Myanmar food has a particular smell. It’s obvious once you step into Peninsula Plaza. To most of my friends, it evokes an “Eww my hair is going to stink” reaction but to me, it causes me to salivate. I think it’s the smell of fermented fish and fermented beans.
I have noticed as well that Singaporeans tend not to like Myanmar food. Every time I eat at one of these restaurants or cafes, I’m the only Singaporean in a sea of Burmese people. Sometimes the stall keepers don’t even speak English. They don’t need to because their clientèle are all their people.
There are a couple of Myanmar restaurants at Peninsula Plaza. Yanant Thit Myanmar Restaurant, which is located in the basement, is the one that I frequent most often. I have been a loyal customer for the past five years. Whenever I’m in City Hall, I would go there for delicious Burmese food.

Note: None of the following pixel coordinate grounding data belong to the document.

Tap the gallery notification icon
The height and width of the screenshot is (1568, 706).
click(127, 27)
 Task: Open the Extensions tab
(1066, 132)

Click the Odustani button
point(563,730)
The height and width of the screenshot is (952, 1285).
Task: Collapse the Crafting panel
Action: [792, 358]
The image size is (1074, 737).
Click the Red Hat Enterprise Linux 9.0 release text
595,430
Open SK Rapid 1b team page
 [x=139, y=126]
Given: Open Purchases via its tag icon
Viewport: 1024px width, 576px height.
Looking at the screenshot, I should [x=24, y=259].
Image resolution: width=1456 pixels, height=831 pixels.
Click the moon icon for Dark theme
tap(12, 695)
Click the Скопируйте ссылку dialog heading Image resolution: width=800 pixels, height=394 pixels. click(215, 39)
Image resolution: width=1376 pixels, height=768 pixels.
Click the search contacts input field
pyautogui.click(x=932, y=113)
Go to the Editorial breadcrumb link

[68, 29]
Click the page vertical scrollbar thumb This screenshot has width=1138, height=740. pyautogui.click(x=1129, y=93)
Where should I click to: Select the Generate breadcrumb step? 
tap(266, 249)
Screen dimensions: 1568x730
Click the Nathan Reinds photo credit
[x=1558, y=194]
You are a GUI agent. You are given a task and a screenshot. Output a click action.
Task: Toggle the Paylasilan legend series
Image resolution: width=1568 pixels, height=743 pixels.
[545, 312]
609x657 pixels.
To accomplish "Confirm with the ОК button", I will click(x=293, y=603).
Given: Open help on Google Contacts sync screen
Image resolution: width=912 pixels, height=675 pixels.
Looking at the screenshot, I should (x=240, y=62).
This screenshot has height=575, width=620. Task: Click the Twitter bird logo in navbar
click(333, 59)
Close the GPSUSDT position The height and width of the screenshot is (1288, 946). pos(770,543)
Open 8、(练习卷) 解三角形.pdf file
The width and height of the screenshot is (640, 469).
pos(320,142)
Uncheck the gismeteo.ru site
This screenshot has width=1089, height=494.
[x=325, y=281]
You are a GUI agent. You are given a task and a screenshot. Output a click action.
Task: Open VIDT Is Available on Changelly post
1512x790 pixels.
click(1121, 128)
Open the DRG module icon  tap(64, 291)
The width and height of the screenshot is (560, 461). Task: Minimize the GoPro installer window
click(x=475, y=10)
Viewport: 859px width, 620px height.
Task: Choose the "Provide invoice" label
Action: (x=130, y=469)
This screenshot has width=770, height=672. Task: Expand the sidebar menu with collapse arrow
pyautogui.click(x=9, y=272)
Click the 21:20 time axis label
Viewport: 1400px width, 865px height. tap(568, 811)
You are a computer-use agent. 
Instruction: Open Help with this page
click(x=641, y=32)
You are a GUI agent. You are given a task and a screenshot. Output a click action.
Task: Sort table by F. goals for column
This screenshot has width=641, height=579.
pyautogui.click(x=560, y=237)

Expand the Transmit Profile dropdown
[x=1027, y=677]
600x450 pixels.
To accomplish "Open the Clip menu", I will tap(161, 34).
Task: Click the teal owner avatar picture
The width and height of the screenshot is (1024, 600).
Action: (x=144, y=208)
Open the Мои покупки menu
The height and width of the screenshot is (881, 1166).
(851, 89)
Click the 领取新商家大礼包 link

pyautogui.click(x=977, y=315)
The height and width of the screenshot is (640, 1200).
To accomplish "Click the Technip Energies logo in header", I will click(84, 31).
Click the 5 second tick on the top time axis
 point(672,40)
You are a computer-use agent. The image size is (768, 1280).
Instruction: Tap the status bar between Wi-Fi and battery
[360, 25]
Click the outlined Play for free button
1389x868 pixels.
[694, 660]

It’s a bit like eating interesting economy rice. Everything is somewhat familiar. The ingredients are not strange; you get your one meat dish and two vegetable dishes but everything is cooked in exotic and wonderful sauces infused with herbs and fermented fish. The predominant tastes are sour and salty.
I always eat the “economy rice” (without the rice) at Burmese restaurants. This is what I ordered today during lunch – beef and two vegetables. You won’t believe how much it costs though. Something like this at a coffee shop would cost $5 at the very most.
I was charged $10 for this.
“$10??” I spluttered.
“Yes,” the stall keeper replied, “$2.50 each for the vegetables and $5 for the meat.”
I fumed and moaned about the cost to Barbara. “But I really like the taste,” I whined. That meant that I would have no choice but to come back and pay for the expensive meal.
It’s really difficult to describe the tastes in my food. The beef was delicious, albeit a tad too tough and was a bit like jerky, whereas the two vegetable dishes were delicious and had that typical salty/sour Myanmar taste to it.
Barbara’s dishes were equally good. She had the same vegetables but chose melons stuffed with pork for her second dish. We were entitled to free soup that was refillable. Once again, it was sour/salty but in a delicious way. It was a bit like salted duck vegetable soup. But better.
It’s great that Burmese cuisine uses fermented ingredients in their cooking. I read that fermented food is supposed to be good for stomach health by introducing helpful probiotics to our guts.
Penisula Plaza is a great place to try out different Burmese restaurants. Across Yanant Thit is its more famous neighbour, Inle Myanmar. I have not tried it but it has mixed reviews. Apart from the basement, the top levels are also dotted with Myanmar restaurants and various shops selling Burmese products.